======== The data

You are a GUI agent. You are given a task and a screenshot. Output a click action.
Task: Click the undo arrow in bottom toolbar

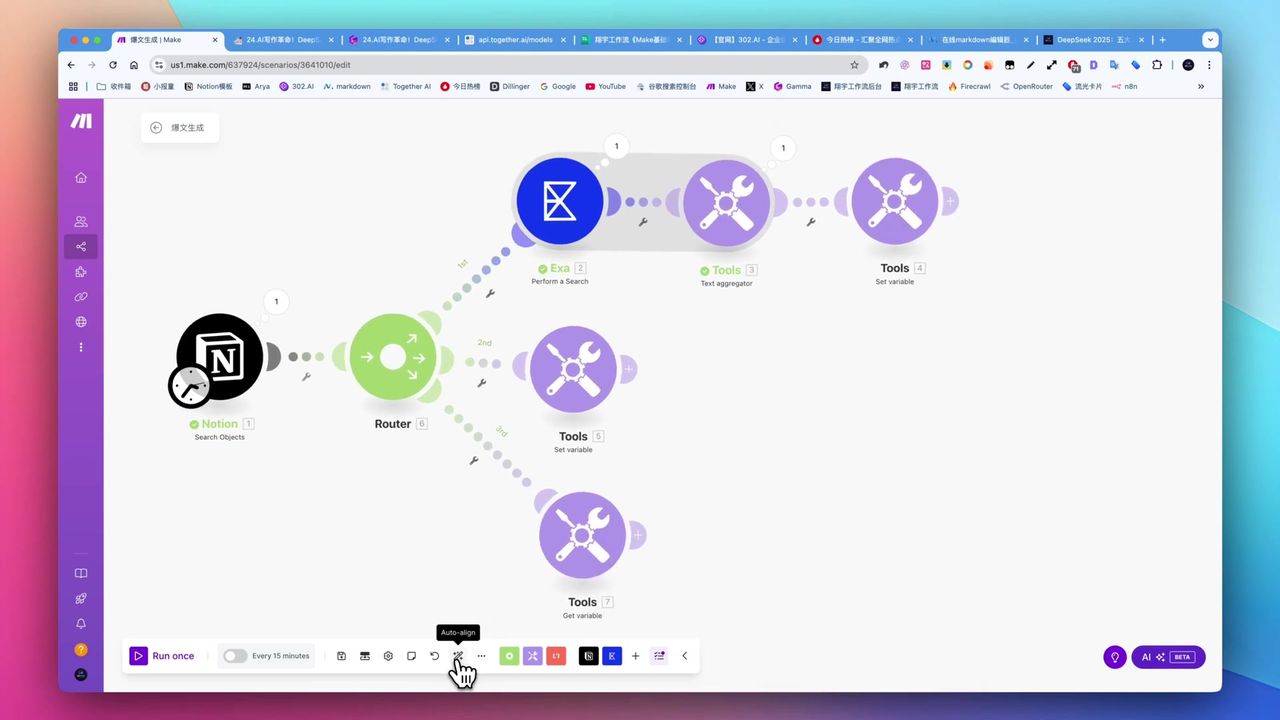[434, 656]
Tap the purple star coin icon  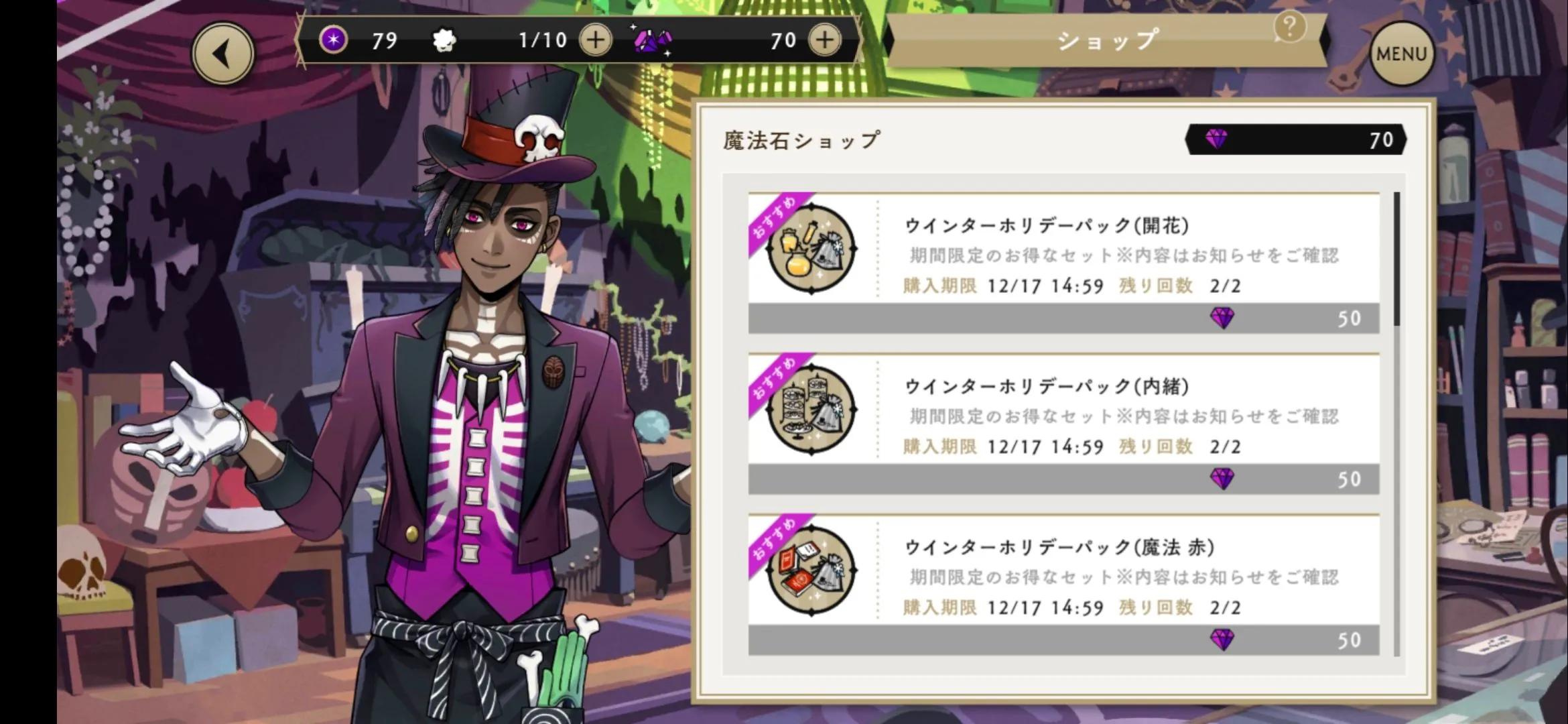pos(333,40)
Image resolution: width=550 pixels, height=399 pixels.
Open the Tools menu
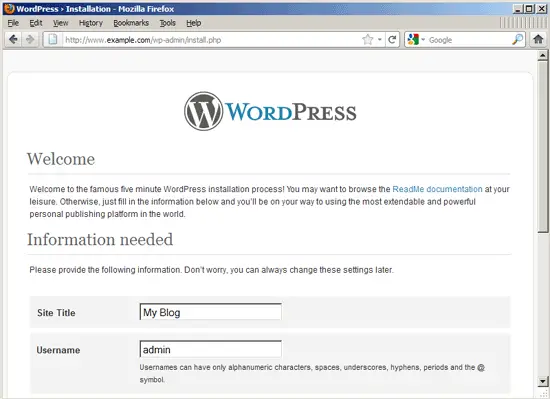168,23
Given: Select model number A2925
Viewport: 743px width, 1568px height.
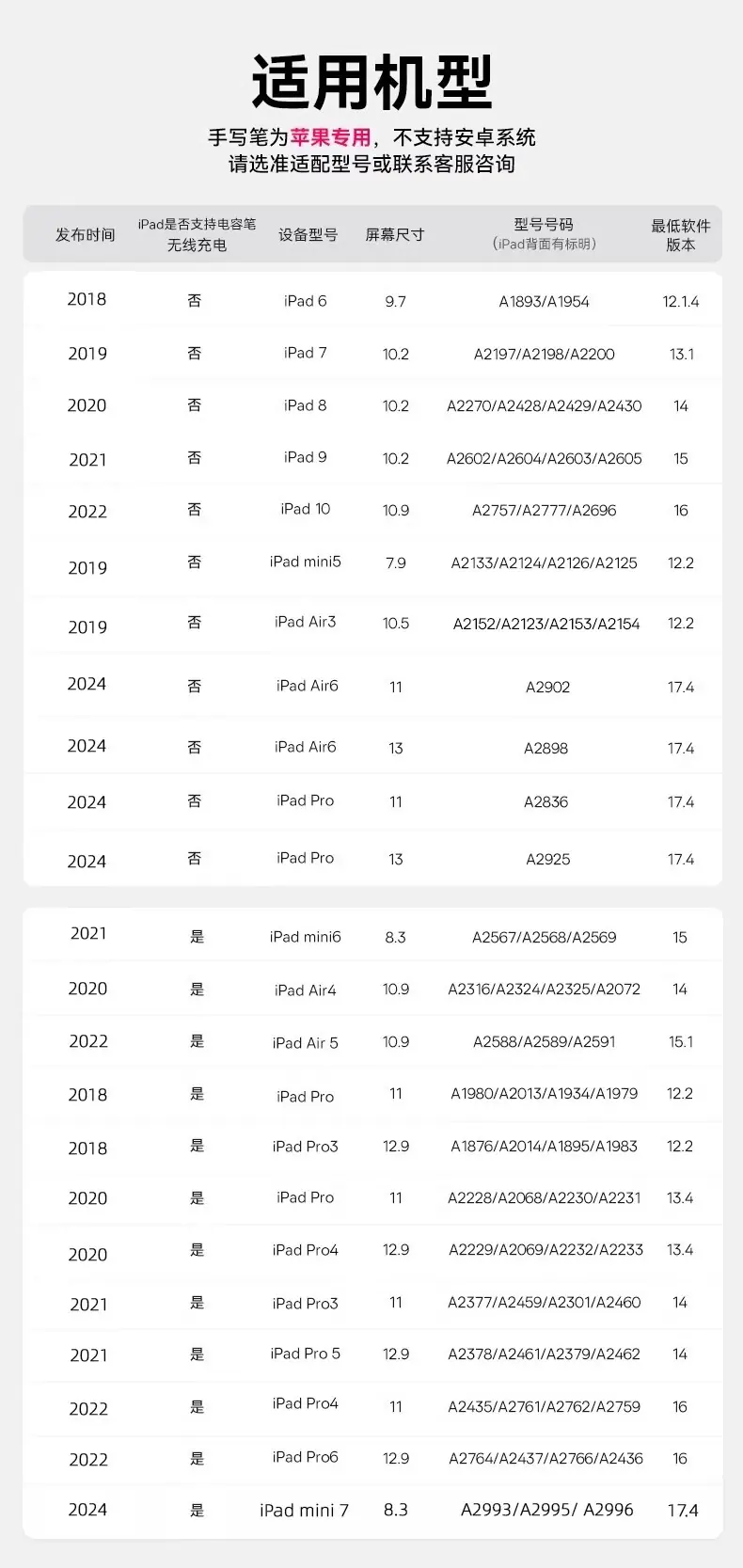Looking at the screenshot, I should (547, 860).
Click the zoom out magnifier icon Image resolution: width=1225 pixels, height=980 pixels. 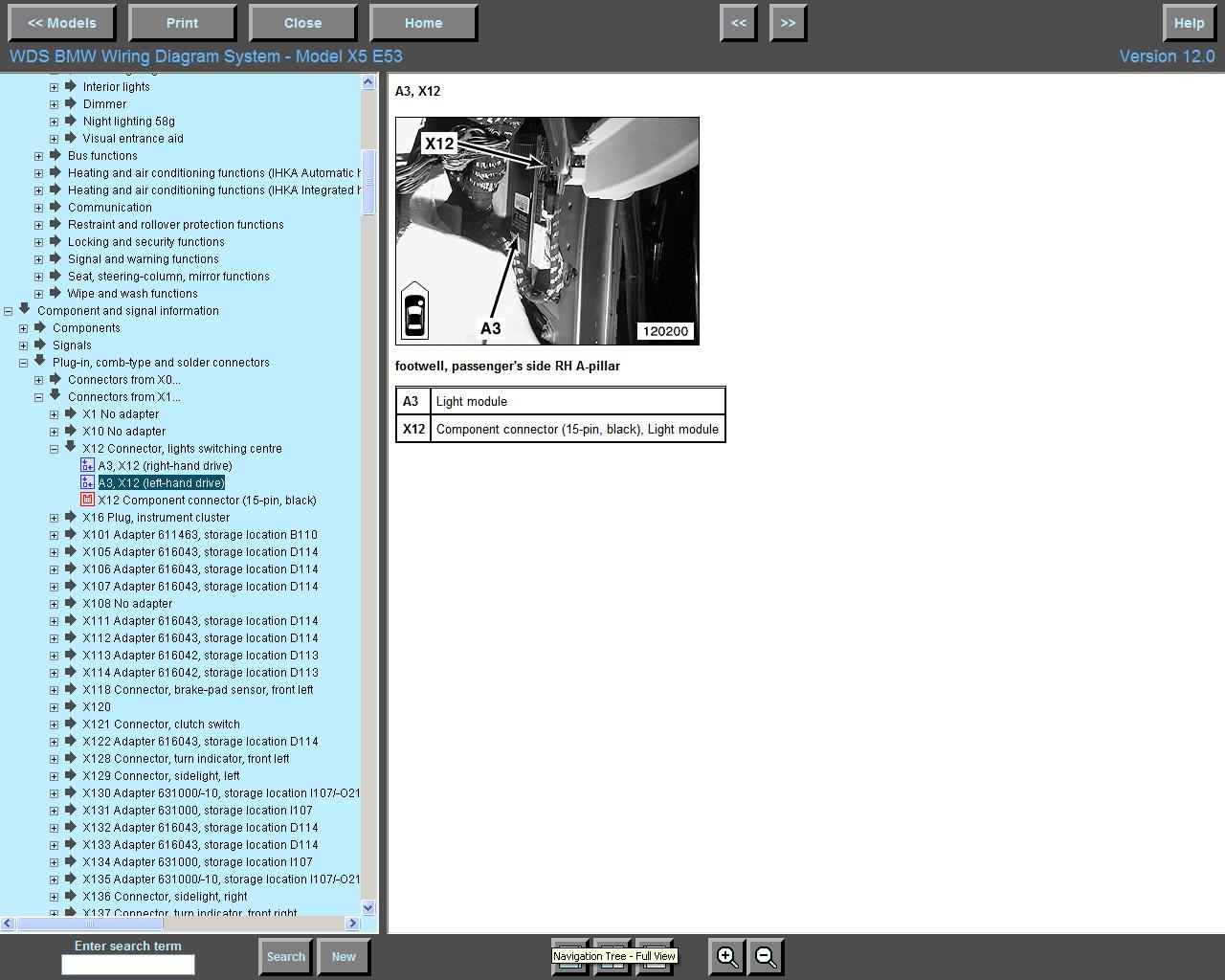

================

◆ What you are asked to do
What is needed is a word-for-word restatement of the lines from the one holding "Viewport: 743px width, 1568px height." to the final line of the data above, inclusive, without any pictures.

◆ Answer space
Viewport: 743px width, 1568px height.
Looking at the screenshot, I should (547, 860).
Click the zoom out magnifier icon Image resolution: width=1225 pixels, height=980 pixels. 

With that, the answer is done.